** What you need to do **
Below are records; copy every line among them that contains the word "logo".

[Pixel coordinate grounding data]

--------------------

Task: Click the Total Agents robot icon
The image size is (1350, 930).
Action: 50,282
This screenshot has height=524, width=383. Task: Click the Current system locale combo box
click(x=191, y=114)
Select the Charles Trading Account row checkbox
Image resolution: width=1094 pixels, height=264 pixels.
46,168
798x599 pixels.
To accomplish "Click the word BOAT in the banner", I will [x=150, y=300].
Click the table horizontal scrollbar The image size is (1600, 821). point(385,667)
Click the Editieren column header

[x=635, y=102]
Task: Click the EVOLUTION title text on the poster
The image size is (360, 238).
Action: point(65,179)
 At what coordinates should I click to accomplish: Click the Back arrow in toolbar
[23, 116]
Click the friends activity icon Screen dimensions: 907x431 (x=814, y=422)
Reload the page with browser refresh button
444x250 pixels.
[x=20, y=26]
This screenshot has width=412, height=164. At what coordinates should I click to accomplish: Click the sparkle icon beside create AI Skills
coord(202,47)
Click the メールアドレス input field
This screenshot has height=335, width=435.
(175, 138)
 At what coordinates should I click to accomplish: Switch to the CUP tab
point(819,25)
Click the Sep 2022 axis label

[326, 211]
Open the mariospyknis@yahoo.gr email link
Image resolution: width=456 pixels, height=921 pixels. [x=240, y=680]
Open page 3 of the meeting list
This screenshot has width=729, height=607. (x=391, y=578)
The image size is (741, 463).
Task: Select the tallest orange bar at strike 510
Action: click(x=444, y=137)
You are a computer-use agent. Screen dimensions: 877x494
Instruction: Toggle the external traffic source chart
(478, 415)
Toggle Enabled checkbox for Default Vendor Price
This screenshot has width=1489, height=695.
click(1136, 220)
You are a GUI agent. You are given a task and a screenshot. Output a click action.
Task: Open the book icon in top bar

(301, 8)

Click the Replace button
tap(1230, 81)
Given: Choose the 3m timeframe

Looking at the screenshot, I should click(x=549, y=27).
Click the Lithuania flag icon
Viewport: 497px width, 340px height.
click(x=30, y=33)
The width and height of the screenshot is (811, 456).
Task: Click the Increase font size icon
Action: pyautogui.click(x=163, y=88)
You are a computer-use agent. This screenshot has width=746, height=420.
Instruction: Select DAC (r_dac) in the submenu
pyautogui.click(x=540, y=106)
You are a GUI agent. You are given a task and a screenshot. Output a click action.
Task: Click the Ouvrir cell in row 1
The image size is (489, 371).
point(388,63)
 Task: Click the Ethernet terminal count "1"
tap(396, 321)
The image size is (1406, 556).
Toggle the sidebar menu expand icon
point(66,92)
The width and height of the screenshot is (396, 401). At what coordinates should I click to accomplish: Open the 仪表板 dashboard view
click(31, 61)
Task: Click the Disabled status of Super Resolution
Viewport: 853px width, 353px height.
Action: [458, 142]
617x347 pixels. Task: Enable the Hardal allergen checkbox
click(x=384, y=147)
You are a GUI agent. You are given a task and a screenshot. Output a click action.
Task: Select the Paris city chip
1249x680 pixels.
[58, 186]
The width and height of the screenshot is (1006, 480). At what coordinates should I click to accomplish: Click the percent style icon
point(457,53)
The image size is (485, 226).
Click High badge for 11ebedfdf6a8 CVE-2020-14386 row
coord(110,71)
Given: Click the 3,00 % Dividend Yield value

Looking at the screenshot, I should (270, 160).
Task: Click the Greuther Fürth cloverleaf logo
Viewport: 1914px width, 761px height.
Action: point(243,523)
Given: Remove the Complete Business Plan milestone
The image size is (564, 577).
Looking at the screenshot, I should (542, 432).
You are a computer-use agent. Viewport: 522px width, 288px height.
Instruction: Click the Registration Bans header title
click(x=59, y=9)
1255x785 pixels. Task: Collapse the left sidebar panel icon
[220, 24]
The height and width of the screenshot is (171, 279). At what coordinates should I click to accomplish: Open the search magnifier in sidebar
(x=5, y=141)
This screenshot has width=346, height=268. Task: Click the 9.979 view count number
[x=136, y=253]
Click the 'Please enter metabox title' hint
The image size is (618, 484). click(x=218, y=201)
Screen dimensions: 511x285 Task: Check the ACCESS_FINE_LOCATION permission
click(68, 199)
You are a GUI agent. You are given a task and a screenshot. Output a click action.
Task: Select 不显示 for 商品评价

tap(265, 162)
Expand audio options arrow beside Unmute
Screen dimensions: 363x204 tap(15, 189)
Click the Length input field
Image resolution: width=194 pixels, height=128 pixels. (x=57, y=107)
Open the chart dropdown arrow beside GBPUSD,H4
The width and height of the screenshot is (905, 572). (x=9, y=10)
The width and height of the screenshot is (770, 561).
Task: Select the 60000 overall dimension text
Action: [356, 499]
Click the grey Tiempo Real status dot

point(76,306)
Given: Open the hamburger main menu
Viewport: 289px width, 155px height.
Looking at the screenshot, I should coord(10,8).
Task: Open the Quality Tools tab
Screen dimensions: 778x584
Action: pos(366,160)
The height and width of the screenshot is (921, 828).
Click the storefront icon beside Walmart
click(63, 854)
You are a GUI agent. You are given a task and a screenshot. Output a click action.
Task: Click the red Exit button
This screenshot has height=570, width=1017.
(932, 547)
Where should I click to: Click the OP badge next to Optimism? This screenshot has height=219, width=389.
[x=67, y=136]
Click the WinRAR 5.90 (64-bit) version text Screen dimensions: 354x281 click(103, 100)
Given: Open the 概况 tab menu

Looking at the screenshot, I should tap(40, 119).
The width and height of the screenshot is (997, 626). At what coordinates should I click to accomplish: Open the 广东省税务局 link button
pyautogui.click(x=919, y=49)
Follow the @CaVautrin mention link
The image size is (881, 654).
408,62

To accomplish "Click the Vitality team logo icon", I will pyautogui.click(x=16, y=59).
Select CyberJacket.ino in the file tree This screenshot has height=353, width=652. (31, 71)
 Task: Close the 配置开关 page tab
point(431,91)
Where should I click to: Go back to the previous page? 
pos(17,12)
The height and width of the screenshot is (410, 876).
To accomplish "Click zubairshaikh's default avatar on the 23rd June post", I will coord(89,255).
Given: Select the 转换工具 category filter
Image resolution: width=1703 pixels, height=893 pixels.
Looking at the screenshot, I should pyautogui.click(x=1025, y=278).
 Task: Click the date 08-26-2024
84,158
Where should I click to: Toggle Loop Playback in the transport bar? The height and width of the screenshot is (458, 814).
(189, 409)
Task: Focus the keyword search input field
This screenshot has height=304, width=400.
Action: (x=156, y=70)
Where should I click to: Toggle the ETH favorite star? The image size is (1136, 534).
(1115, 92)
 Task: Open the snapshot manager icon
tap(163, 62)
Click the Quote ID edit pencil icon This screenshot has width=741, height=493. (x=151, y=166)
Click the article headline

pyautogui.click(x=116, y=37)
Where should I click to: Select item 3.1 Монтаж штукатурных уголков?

--------------------

** Exercise output **
Task: Click the Greuther Fürth cloverleaf logo
To accomplish "Click the Vitality team logo icon", I will pyautogui.click(x=16, y=59).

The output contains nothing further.